**SOURCE MATERIAL:**
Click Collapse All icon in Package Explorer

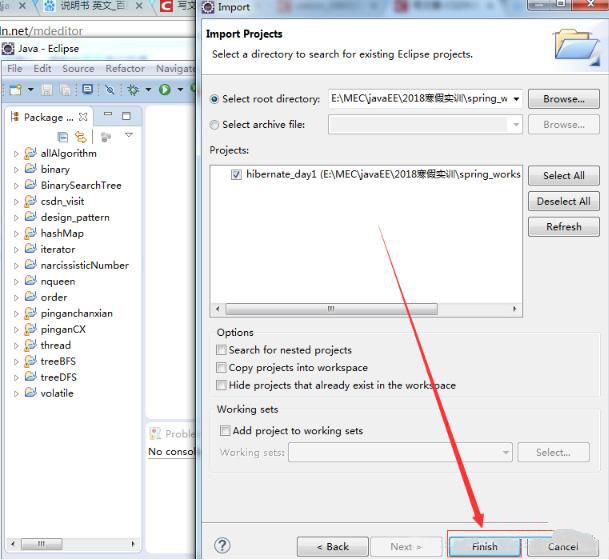pos(63,136)
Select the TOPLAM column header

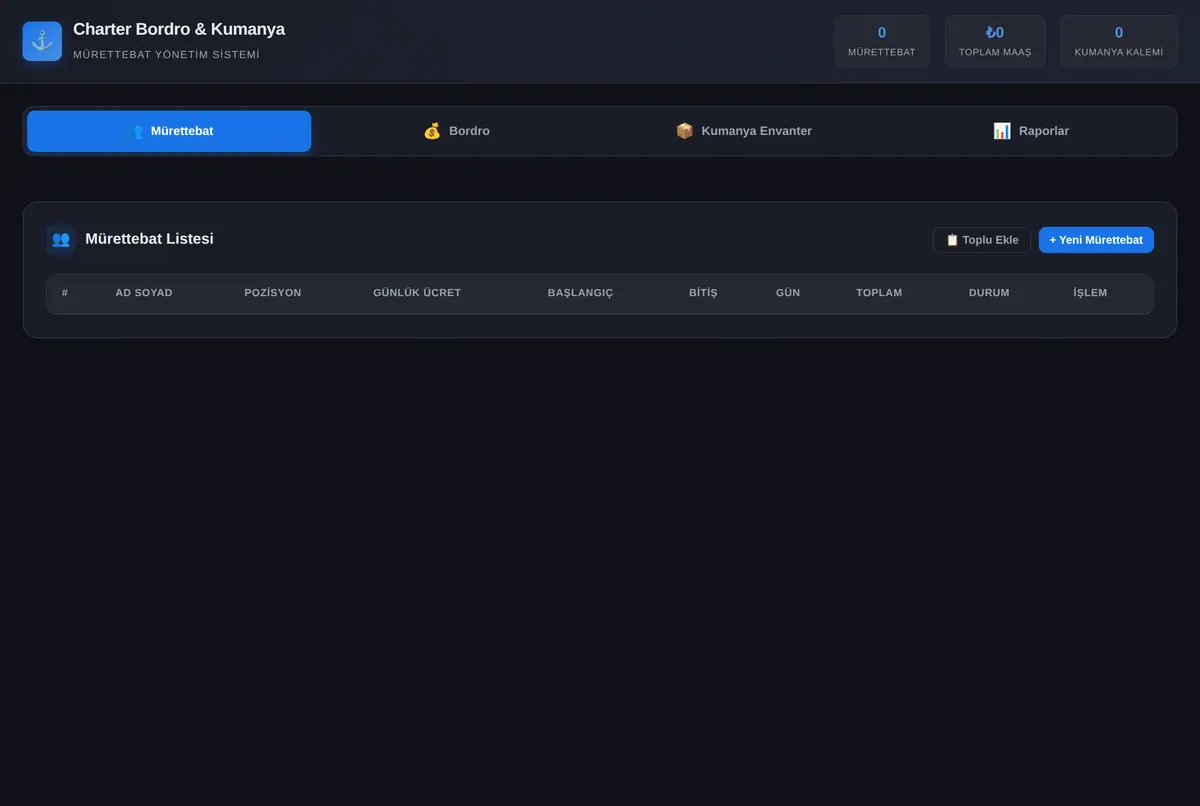click(x=879, y=293)
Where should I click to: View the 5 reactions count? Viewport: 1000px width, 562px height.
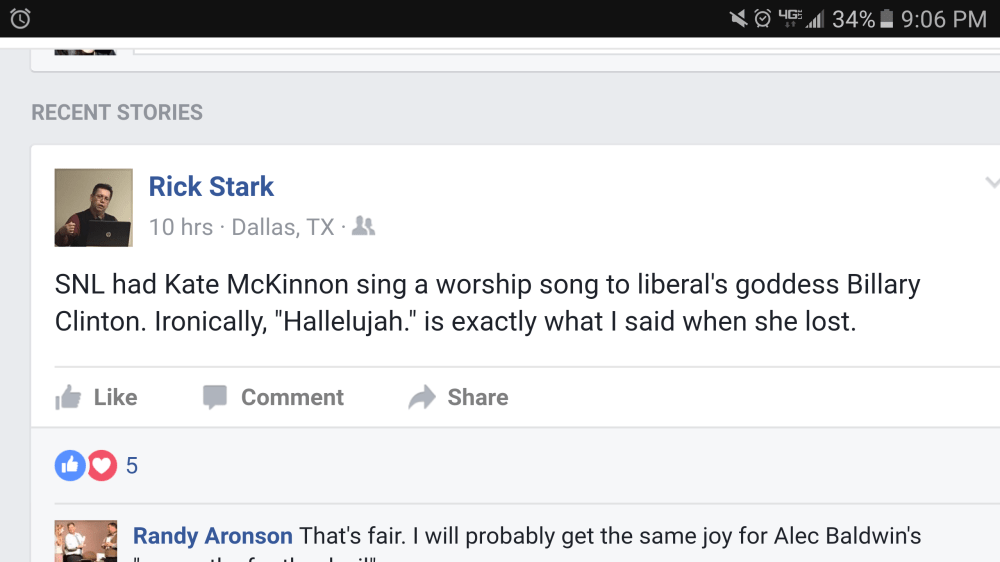click(132, 466)
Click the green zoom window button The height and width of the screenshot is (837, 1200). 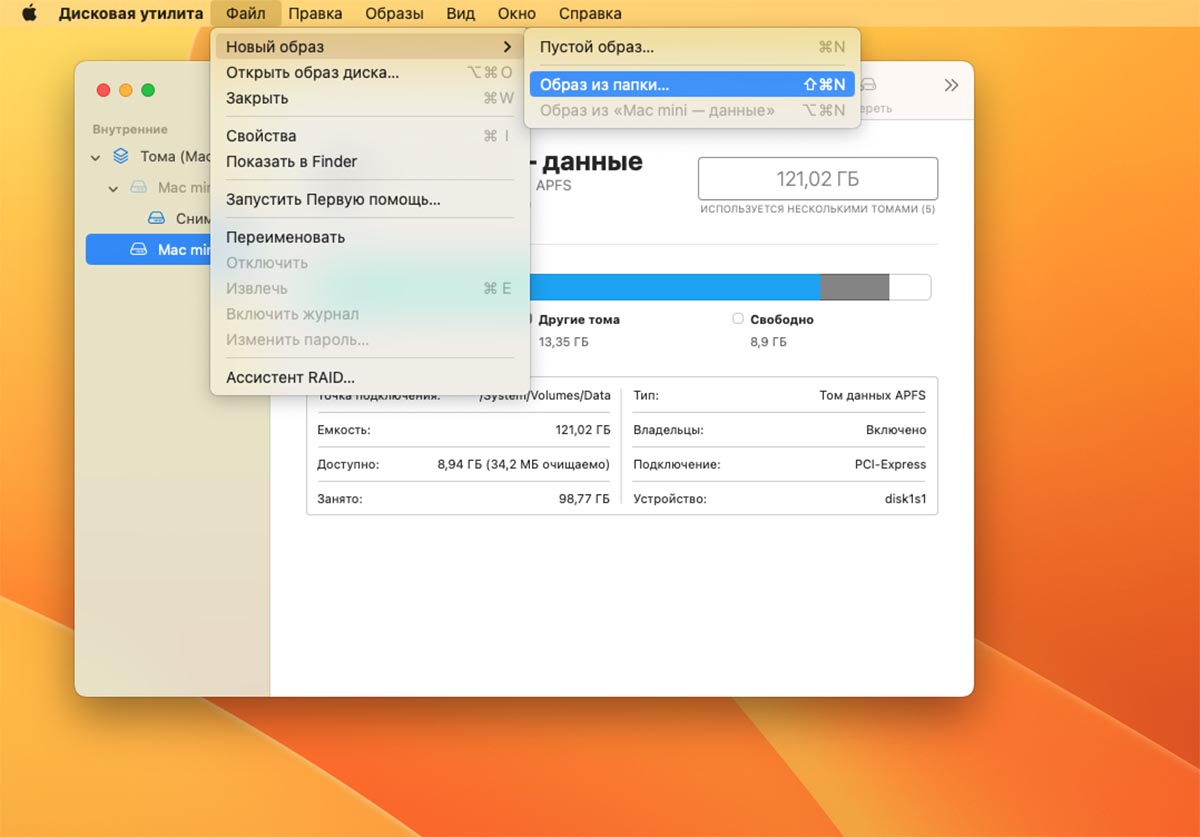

**ASSIGNMENT:** From the line with "Where should I" down to the final line of the entries above, repeat each line exactly; omit the pictures.

**EXERCISE SOLUTION:**
Where should I click to: View the 5 reactions count? Viewport: 1000px width, 562px height.
click(132, 466)
Click the green zoom window button The height and width of the screenshot is (837, 1200). 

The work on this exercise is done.